Les cellules, construites rapidement au milieu de la guerre inter-espèces ne possédaient comme sol que la terre et les pierres qui étaient là d’origine. Personne n’avait pris le temps -ni n’avait souhaité – d’ajouter un sol décent. Seules les allées parcourues par les Passereaux et les gardes étaient pavées.

L’homme regardait les deux femmes avec méfiance et dégout. Du moins c’est ce que son œil valide disait, l’autre était fermé à cause des coups qu’il avait reçus. Esen ne le montra pas mais un bref sentiment de satisfaction s’invita en elle. Sentiment qui fut vite éjecté quand il refusa de répondre aux questions d’Ansa. Il ricanait de plus en plus fort à chaque nouvelle question comme s’il ne s’agissait que d’un jeu.

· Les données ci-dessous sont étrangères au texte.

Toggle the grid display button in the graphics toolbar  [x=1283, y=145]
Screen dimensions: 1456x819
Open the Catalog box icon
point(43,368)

Malgré tout Esen savait qu’il avait un point faible et qu’il finirait par parler. Elle devait seulement se trouver seule avec lui. Elle demanda à son amie de lui rapporter un café et d’en prendre un pour elle-même. Elle attendit que celle-ci ait finit de monter les escaliers pour se diriger vers le garde assoupi dans le couloir. Elle récupéra les clés accrochées à sa ceinture puis ouvrit la cellule et se faufila à l’intérieur. Un doux sentiment de rage lui parcourait les intestins et remontait, tel un serpent, dans sa poitrine. Son cœur se serra à l’idée de ce qui allait suivre. Elle se sentait des ailes poussées quand elle opérait de cette façon. Elle adorait faire cela. C’était une si belle vengeance contre tout ce qu’elle avait perdu pendant la guerre à cause des Monarques. Ils devaient maintenant s’acquitter des dettes qu’ils lui devaient et leur faire payer était si réjouissant.

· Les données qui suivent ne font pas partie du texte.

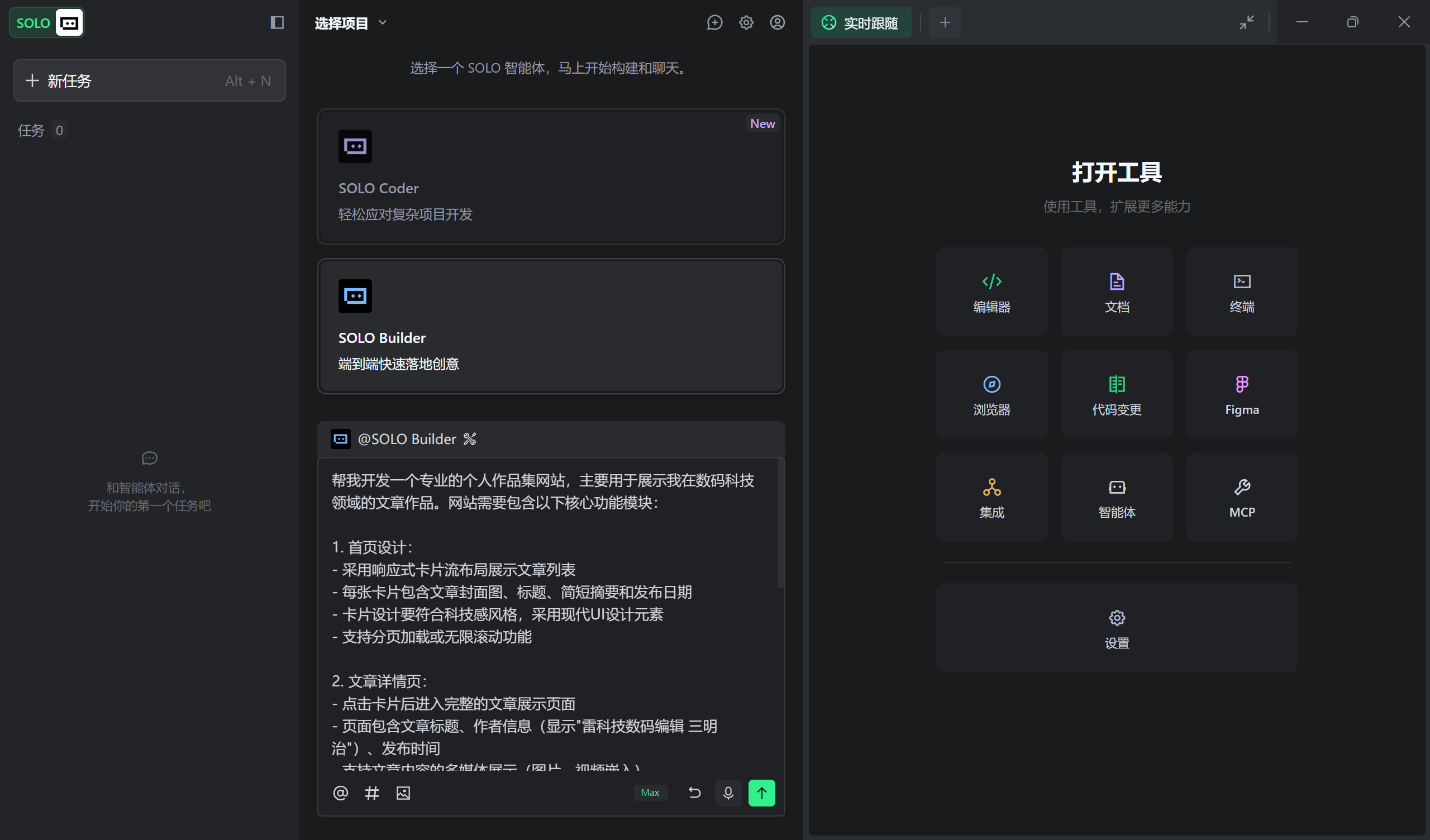Toggle the 实时跟随 live-follow mode

861,22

Elle se pencha sur le Monarque pour le regarder dans les yeux, enfin dans l’œil. Les reflets bleu irisés qu’elle y percevaient lui rappela vaguement ceux d’un autre Monarque qu’elle avait persécuté il n’y a pas si longtemps de ça.

Elle détacha une des menottes du poignet de l’homme pour l’accrocher sur un barreau de la cellule. Ainsi elle commença sa charmante torture.

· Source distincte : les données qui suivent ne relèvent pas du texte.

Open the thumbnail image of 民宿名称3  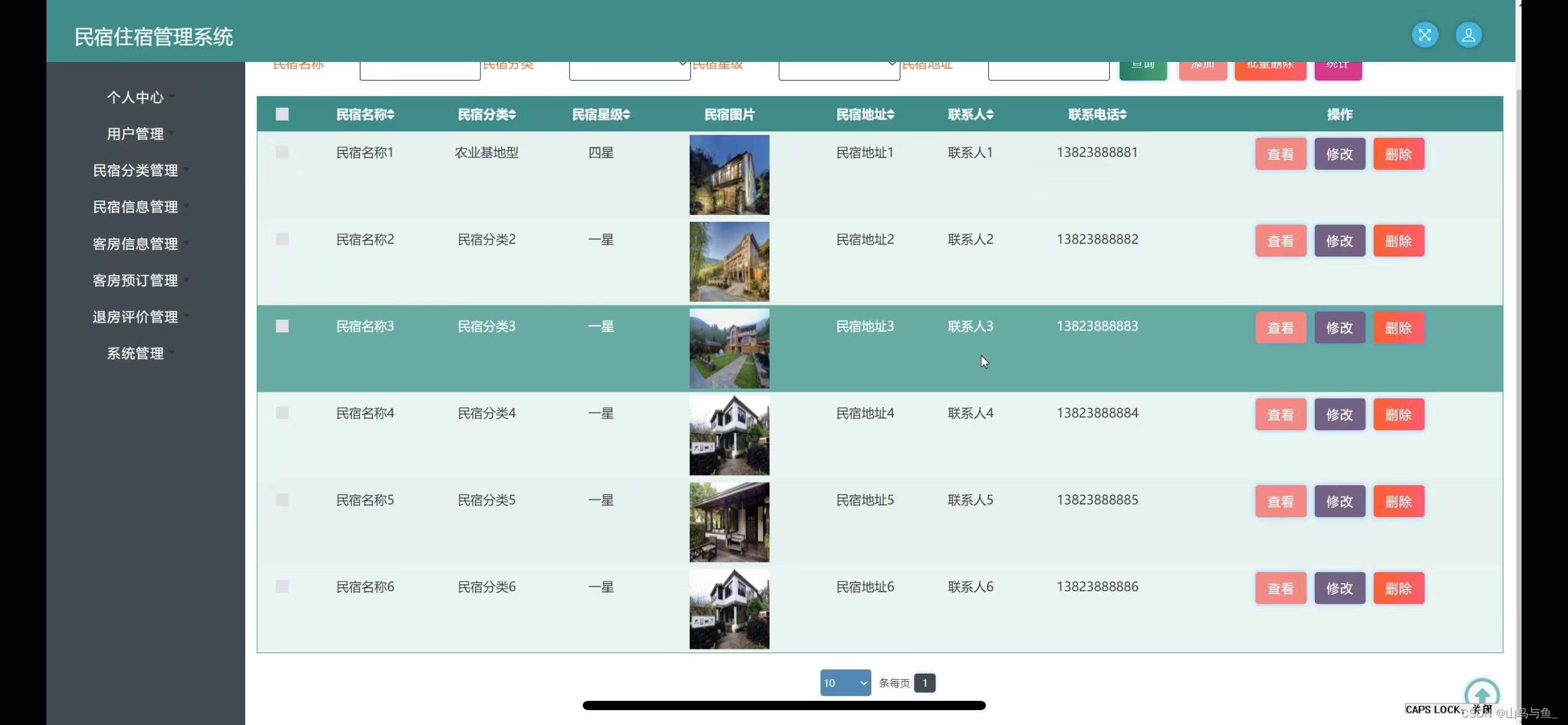coord(729,348)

Au moment du bouquet final l’homme n’était plus que l’ombre de lui-même et avait donné assez d’informations à Esen pour qu’elle puisse continuer son enquête. Elle entendait les pas d’Ansa dans les escaliers qui revenait avec deux tasses de café. Esen sortit de la cellule alors que le sang de l’individu coulait sur ses jambes et ses mains. Son amie arriva et lâcha les tasses de café en voyant ce qu’Esen tenait dans ses mains, un sourire aux lèvres. Elle se félicita des informations qu’elle venait de recueillir avant de lâcher son trophée au sol et de remonter les escaliers, enjouée.

Ansa regarda l’homme dans la cellule. Il rampait à terre, sanglotant et tremblant tout en essayant de récupérer ce qui lui avait été arraché. Son bras tendu il essayait en vain.

Ansa, prise de pitié, récupéra les ailes brunes qui trônaient à terre pour les rendre à son propriétaire. Aussitôt les eut-il récupérées qu’il se lova autour, sanglotant sa perte. Il n’était maintenant plus qu’un sordide reflet de ce qu’il avait été. Son âme venait de lui être arrachée.